W. Ageedi1, P. Ren1, Y. Wang1, J. Guo1, J. Coselli1,2,3, Y. Shen1,2,3, S. LeMaire1,2,3 1Baylor College Of Medicine,Division Of Cardiothoracic Surgery, Michael E. DeBakey Department Of Surgery,Houston, TX, USA 2Texas Heart Institute,Cardiovascular Surgery,Houston, TX, USA 3Baylor College Of Medicine,Department Of Molecular Physiology And Biophysics,Houston, TX, USA
Introduction: Ascending thoracic aortic aneurysms and dissections (AAD) are extremely lethal conditions. No effective medical treatment to prevent AAD currently exists. Identifying the biological pathways responsible for aortic destruction is critical for developing effective treatment. We have recently shown that NLRP3 (nucleotide oligomerization domain–like receptor family, pyrin domain containing 3)–caspase-1 inflammasome cascade degrades smooth muscle cell contractile proteins, leading to aortic biomechanical dysfunction and AAD development. Increasing evidence suggests that Absent In Melanoma 2 (AIM2), another member of the inflammasome family with cytosolic DNA sensing ability, is critically involved in tissue inflammation and destruction.We hypothesized that patients with ascending AAD have elevated aortic tissue levels of AIM2
Methods: Ascending aortic tissues were obtained from patients with ascending aortic dissection (n=6), patients with ascending aortic aneurysm without dissection (n=6) and organ-donor controls without aortic disease (n=6). We excluded patients with heritable aortic diseases, such as Marfan syndrome. AIM2 expression levels were determined by western blot and immunofluorescence analyses and compared between the three groups.

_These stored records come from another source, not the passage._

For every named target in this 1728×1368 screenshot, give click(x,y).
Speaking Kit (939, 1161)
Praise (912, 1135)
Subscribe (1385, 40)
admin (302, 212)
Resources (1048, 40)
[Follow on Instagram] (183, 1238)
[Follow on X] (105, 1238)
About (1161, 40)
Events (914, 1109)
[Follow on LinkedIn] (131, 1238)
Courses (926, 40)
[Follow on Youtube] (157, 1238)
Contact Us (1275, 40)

Results: Western blot analysis showed that while AIM2 was barely detectable in control and non-dissection aortic aneurysm tissues, AIM2 was markedly increased in aortic dissection samples. Double immunofluorescence analysis showed a significant amount of AIM2 in the aortic media and adventitia of aortic dissection tissue, particularly in smooth muscle cells.
Conclusions: The expression of AIM2 inflammasome is increased in sporadic ascending aortic dissection. Further studies are needed to confirm this finding in larger samples, and to determine the role of AIM2 in aortic inflammation, extracellular matrix destruction, smooth muscle cell dysfunction, and AAD development.